Immy falls pretty fast and very hard for Fickle – and with the constant barrage of attention and declarations from Fickle, it’s not hard to see why. This is Immy’s first real romance and she’s obviously head over heels – that it develops over the internet accelerates everything and the reader gets to ride the rollercoaster with Immy through the highs and lows of it all. What is it about first love that is so damned all-consuming?

Through the first person POV narration, Payne creates a likable and engaging character with an interesting voice. Between Immy’s inner dialogue and the MSN/texts, it’s a pretty fast paced read and I found it hard to put down because I wanted to see what would happen next.
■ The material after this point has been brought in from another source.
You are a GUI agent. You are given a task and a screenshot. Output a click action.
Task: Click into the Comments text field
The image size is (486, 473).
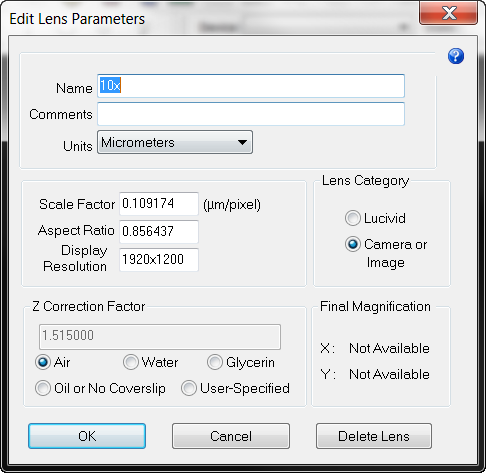coord(251,114)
One of my quibbles with the book is the almost complete focus on Immy and her life and friends online. We get glimpses of her family and friends but they are very minor characters that we don’t see her have very much interaction with and have very little understanding of her relationship with them. I think we would have had a better, fuller picture of Immy if there had been more around her family and friends. My other quibble is Immy herself seems to be a rather young 18 – she lives a rather sheltered life and that may be part of the reason, but some of her internal dialogue, actions and reactions felt a bit younger than 18.

Overall reaction: A good book that captures the highs and lows of coming out to oneself and falling head over heels for the first time.

me@you.com by KE Payne

Forbidden by Tabitha Suzuma

I didn’t know how I was going to react about an incestuous love story, but I certainly didn’t expect myself to be pulling for the characters to get together in a nearly impossible situation. Suzuma takes a taboo subject and humanizes it, forcing you to see the fear and mental anguish that the characters feel while still being pulled together by their circumstances.

The plot centers around Lochan and his sister Maya, who is 13 months his junior. They have always felt more like best friends than brother and sister, and have been forced to become full-time caretakers to their 3 younger siblings after their father’s abandonment to his new family across the world, and their mother’s abandonment to alcohol and boyfriends. Lochan is troubled by severe panic attacks and crippling social anxiety, while being required to act as a father to his young (often quite rebellious) charges. The only person he feels he can be himself with is his sister, with whom he shares parental responsibility while constantly dodging the threat of their family being torn apart by Child Services. Feelings grow, and things get complicated.

The story is written in turns from both Maya and Lochan’s perspective, which really helped me to connect with both characters. Their lives are complicated at best, and heartbreaking at worst, and I found myself crying several times from the emotional roller coaster. Suzuma somehow captures an unbelievably complicated range of emotions for her main characters, and I honestly have no idea how she did it. Highly recommended.